The magus held his hand against my forehead and looked concerned. “Did you eat anything today?”

I rolled my eyes.

“Yes,” he agreed, “that was a silly question. Did you get anything to eat, Sophos?”

Sophos nodded.

“Did you save anything for me?”

“No, I’m sorry.” Sophos looked guilty.

“That’s all right,” lied the magus. “I ate upstairs, while I was talking with the captain of the Queen’s Guard. Evidently Her Majesty is on her way to hear our story for herself.”

He settled himself on the stone floor and leaned against the wall, just outside my line of sight.

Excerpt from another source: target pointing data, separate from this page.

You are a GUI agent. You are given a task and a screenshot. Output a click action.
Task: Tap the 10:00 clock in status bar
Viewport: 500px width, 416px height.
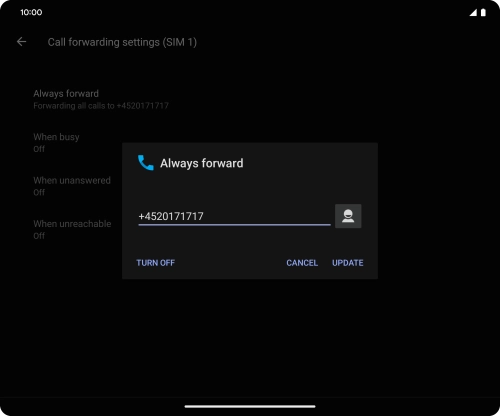point(31,12)
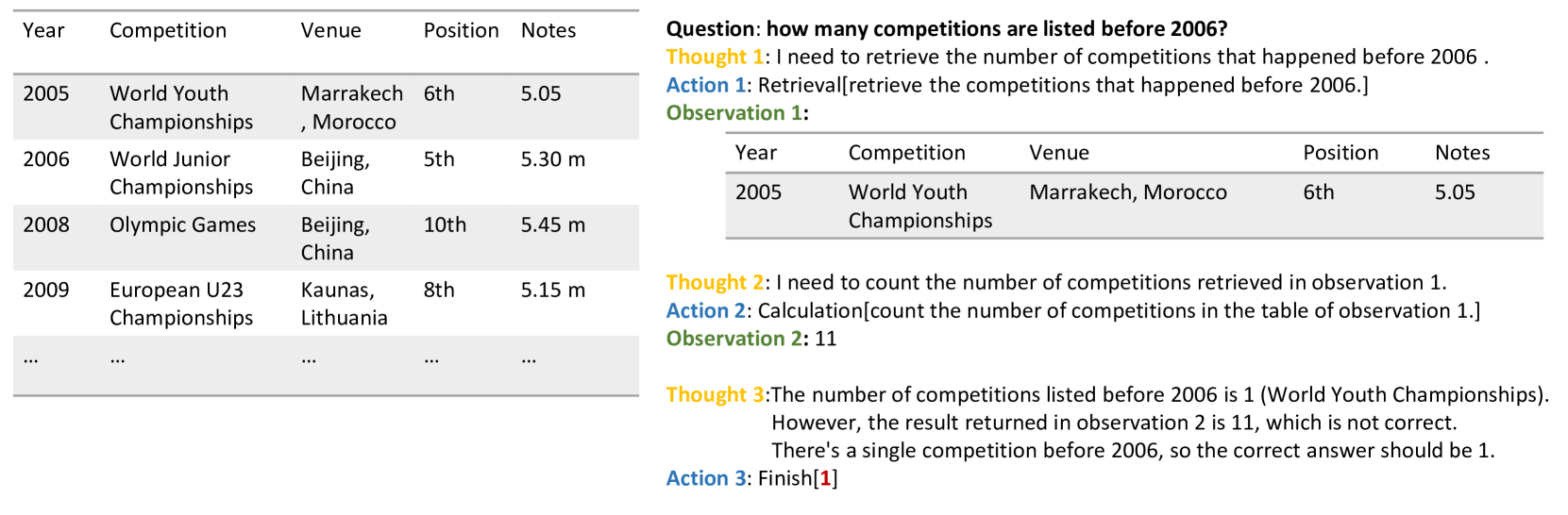Click the Year header in the left table
The image size is (1568, 515).
tap(43, 31)
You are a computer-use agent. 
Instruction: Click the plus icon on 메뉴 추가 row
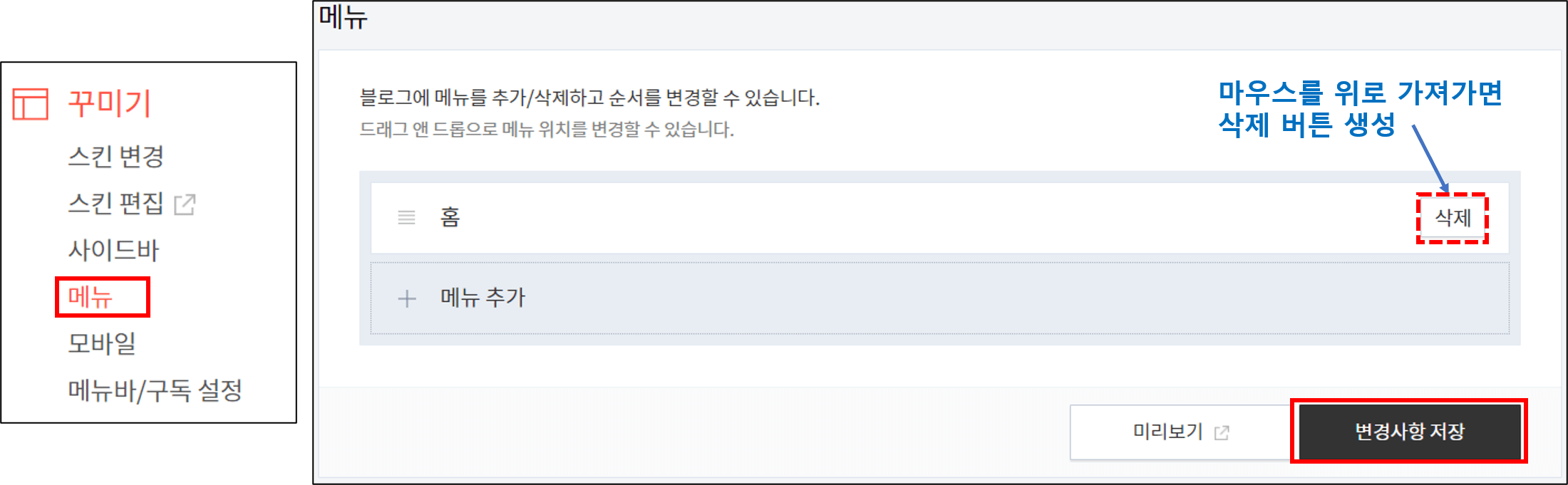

“We are in a slightly difficult position,” he said, and I rolled my eyes again. “I’m afraid that Ambiades was our only reliable means of convincing the Attolians that Hamiathes’s Gift was lost. You know what happened to Ambiades?”

“Sophos told me.” It was awkward to have a conversation directed to the side of my head, but turning to look at the magus wasn’t worth the effort.

“His father’s money must have run out, and he decided he’d rather be a wealthy traitor than an impoverished apprentice. Attolia paid him, and he had arranged for someone to follow us from the time we left
the king’s city in Sounis. If we moved too quickly, Ambiades was careful to slow us down.” We both thought of the food missing from the saddlebags.

“I owe you many apologies,” the magus admitted.

“They are all accepted,” I said. It wasn’t important anymore.

“The queen probably hoped to kill the rest of us quietly and send Ambiades back as a sole survivor. She is not going to be happy to have lost such a valuable spy, and with Ambiades dead, I’m afraid there’s no way to convince her that Hamiathes’s Gift fell in a stream.”